Chemistry Professor Robert Bergman has been named the 2014 recipient of the Welch Award in Chemical Research for “pioneering work in alkane activation and mechanisms of organometallic reactions.”
The Houston-based Welch Foundation is one of the nation’s oldest and largest sources of private funding for basic research in chemistry. The foundation also cited Bergman’s vital contributions to the understanding of organometallic chemistry and particularly carbon-hydrogen bond activation and its application to drug development and cleaner energy.
“Bob Bergman is a trail-blazing researcher whose interdisciplinary and collaborative approach to science has led to significant contributions to chemistry throughout his career,” said Marye Anne Fox, chair of the Foundation’s Scientific Advisory Board and a former UCSD Chancellor.

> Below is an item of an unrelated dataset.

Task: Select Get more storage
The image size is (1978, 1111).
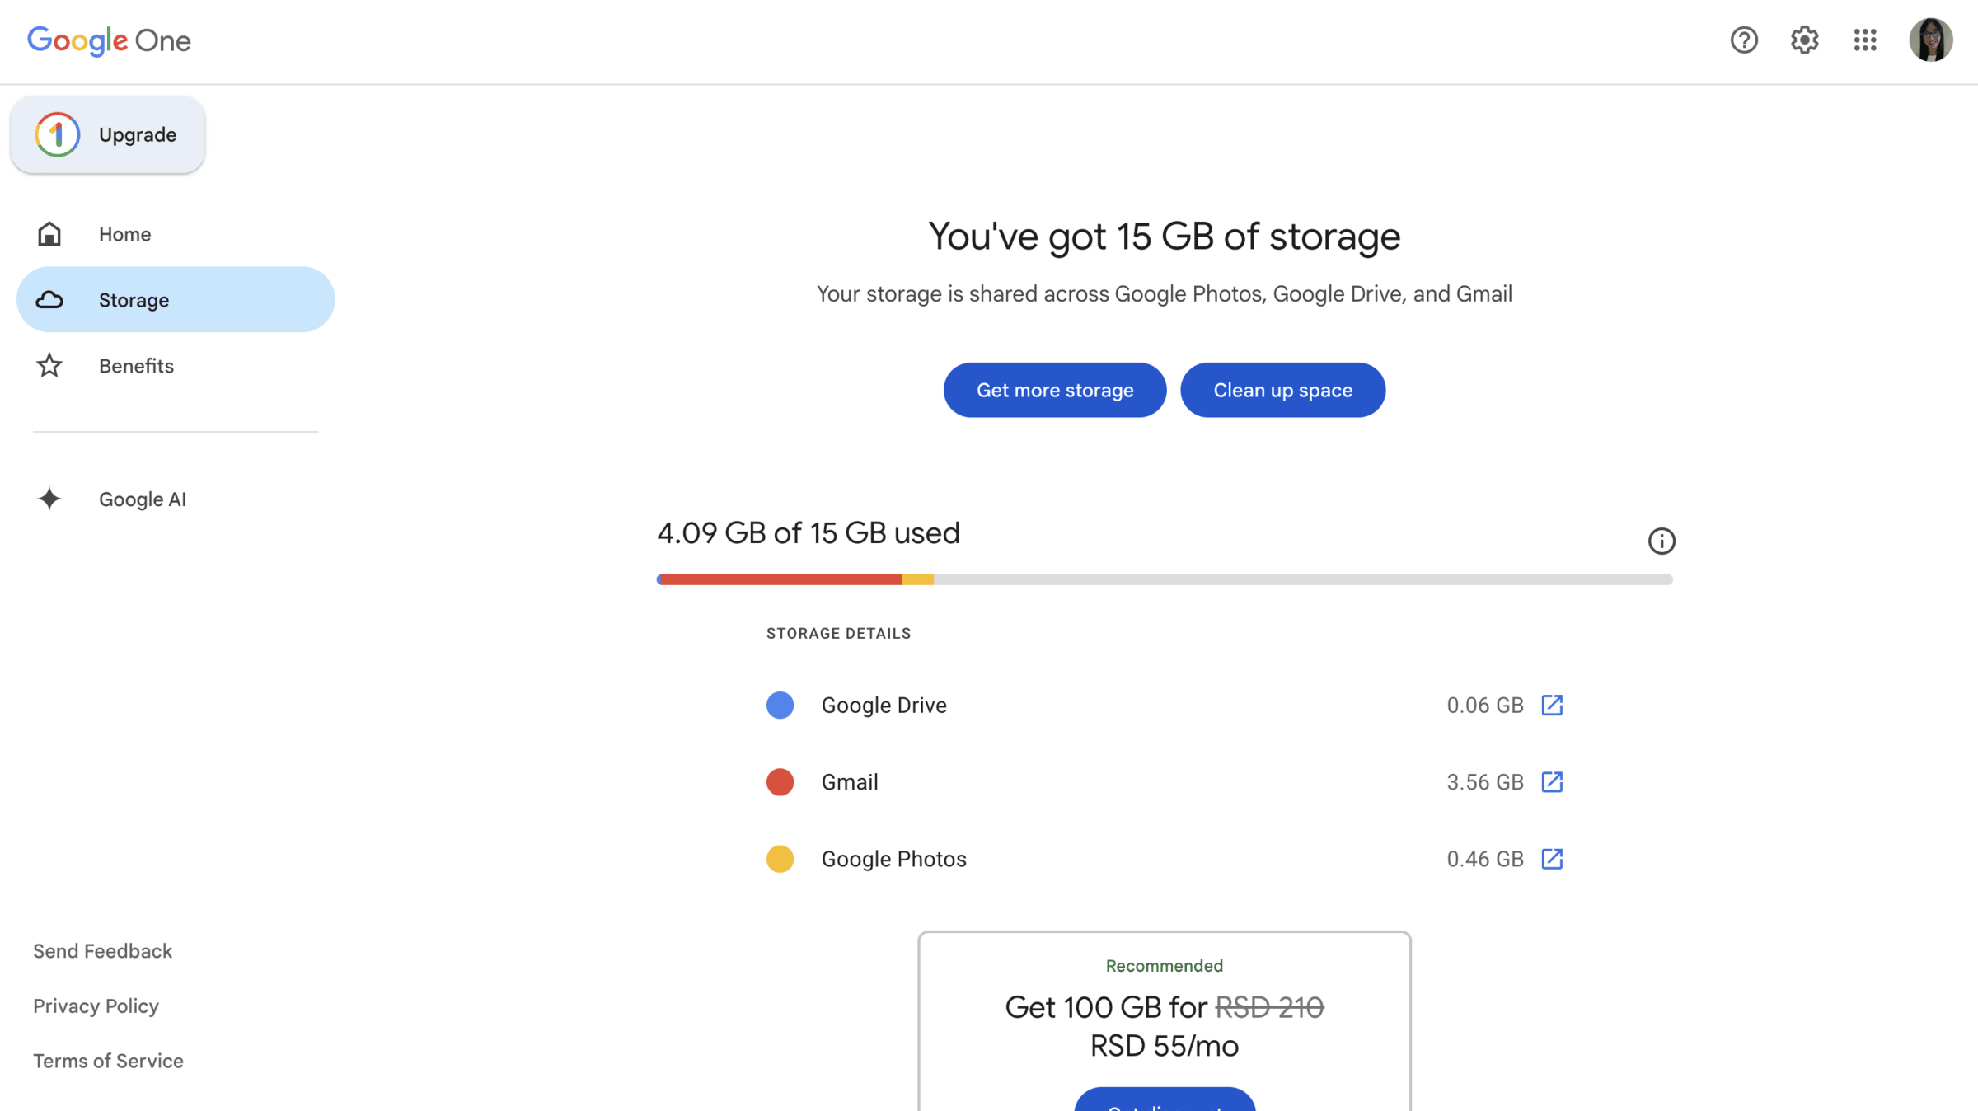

“He was a pioneer in taking the methods and reasoning of physical organic chemistry and using them to help grow the new field of organometallic chemistry, where mechanistic insights were not always obvious until revealed by his work. His work has revolutionized the field of C-H activation, one of the most important in chemistry, and he continues to expand our insights in this area, providing the foundation of organometallic chemistry as we know it today.”
Growing up in Chicago, Bergman attended Carleton College where he edited the college newspaper and considered being a journalist before finally settling on chemistry as a career. He earned a doctorate in chemistry from the University of Wisconsin-Madison and was a North Atlantic Treaty Organization fellow at Columbia University.
He spent 10 years on the faculty of Caltech before moving to Berkeley where he is now the Gerald E. K. Branch Distinguished Professor.
The author of more than 500 papers, he has been recognized with numerous American Chemistry Society awards as well as the E. O. Lawrence Award in Chemistry from the U.S. Department of Energy and teaching excellence awards from both Caltech and Berkeley. He has served in many academic and research leadership roles, on editorial advisory boards and had been active in outreach programs in local K-12 schools.
In probably his most noted achievement, Bergman created the first transition metal complex capable of breaking carbon-hydrogen bonds by inserting the metal in between the carbon and hydrogen atoms. This works even for simple compounds such as alkanes, which contain only carbon-carbon and carbon-hydrogen bonds and are significant components of petroleum and natural gas. He then further studied the fundamentals of this class of reactions and applied his findings to problems in organic synthesis.
In another important early breakthrough, Bergman studied enediynes, a class of bacterial natural products, and discovered a transformation, called the “Bergman cyclization,” that was later identified as a first step in a process that damages DNA in tumors. Thanks to this insight, today hundreds of synthetic enediyne compounds are being tested as cancer drugs.
Says Bergman, “I have found much joy in science, both in advancing fundamental human knowledge, and in the training of future scientists and informed citizens. Collaborations have been critical to my success – science today is so far-reaching that none of us can hope to master an area alone – and I’ve loved applying this in my teaching, both at the undergraduate level and with my research group. I’m very proud of the 220 or so students I’ve mentored and they are continually surprising me with their discoveries and contributions to the next generation of science.”
Bergman and his wife Wendy have two sons, David and Mike, and two grandchildren.
The Welch Foundation advances science through research and departmental grants, funding of endowed chairs, an annual chemical conference and support for other chemistry-related programs. Since its founding in 1954, the foundation has contributed more than $772 million as part of its mission to support the basic chemical research that improves life.